Los pájaros y el dinero no reconocen fronteras. Vuelan de un sitio a otro, según dónde el sol más calienta y, cuando llega la crisis, o peor, la Depresión, con una falta de elegancia que llega a la grosería, ni respeta identidades, ni diferencias, ni folklore, ni sentimientos, ni nada. Golpea con indiferencia a los del norte y a los del sur, y les da lo mismo el color de la piel, el idioma que hablan o la latitud en la viven y mueren.

Ante la Economía, con mayúsculas, el nacionalismo tiene la misma capacidad de influencia que una hoja de otoño para detener un tren de alta velocidad, y me refiero a todos los nacionalismos, los de vía estrecha, los de vía ancha, los místicos y los de melonar. Ante la recesión económica, ser francés o corso, o español o sueco, servirá lo mismo que invocar la seguridad jurídica en el Congo de ahora mismo, donde se están matando con muchísimo entusiasmo. Por eso, el G-20 se reúne para hablar de una de las pocas cosas que nos unen a todos: el dinero.

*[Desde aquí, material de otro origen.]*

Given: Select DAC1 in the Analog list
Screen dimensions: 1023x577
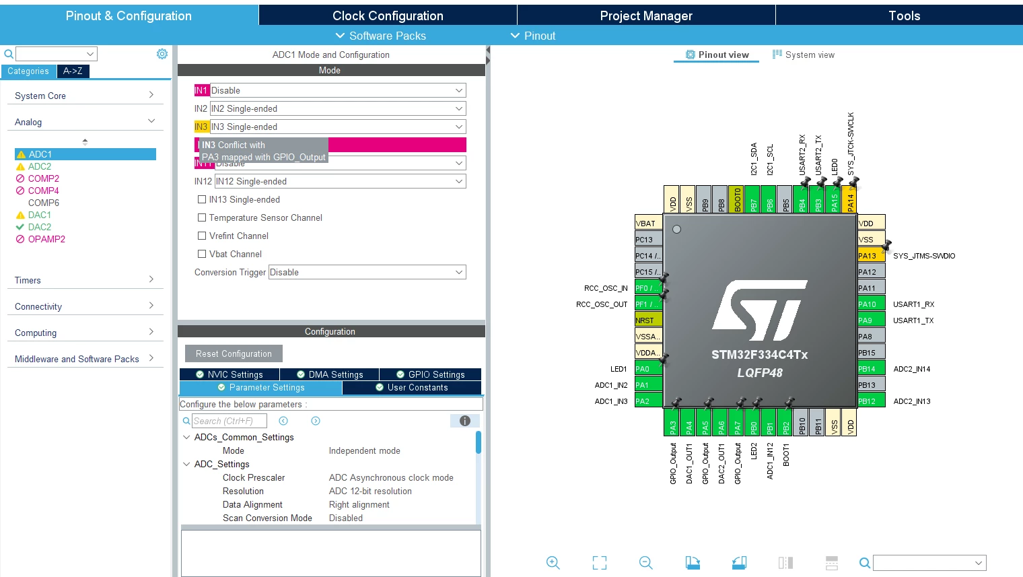Looking at the screenshot, I should pos(39,215).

Ni civilizaciones aliadas o no, ni distinciones entre aborígenes y mediopensionistas, sino qué hay de lo nuestro, y cómo se puede salir de este lío mundial, dejando el menor número posible de pelos en la gatera. Incluso el Reino Unido, que pensaba que conservando la libra, y mirando por encima del hombro al euro, iba a salvarse de la crisis, debe enfrentarse al mismo problema que todos, y no digamos la libra escocesa, esa gilipollez, que tiene el mismo valor que la otra, y que viene a ser algo así como si nos inventáramos el euro vasco. No hay nada que una más que un enemigo común, y lo que ha sucedido es que el enemigo común estaba dentro de nosotros, que lo hemos alimentado y ayudado a convertirse en un monstruo. Las fronteras se han hundido, porque tan libre y universal como los pájaros es el miedo, y vamos a hablar de cosas serias, vamos a aparcar los lirismos y ensoñaciones, y vamos a ocuparnos de las cosas de comer. No es un buen asunto, pero aclara algunas confusiones.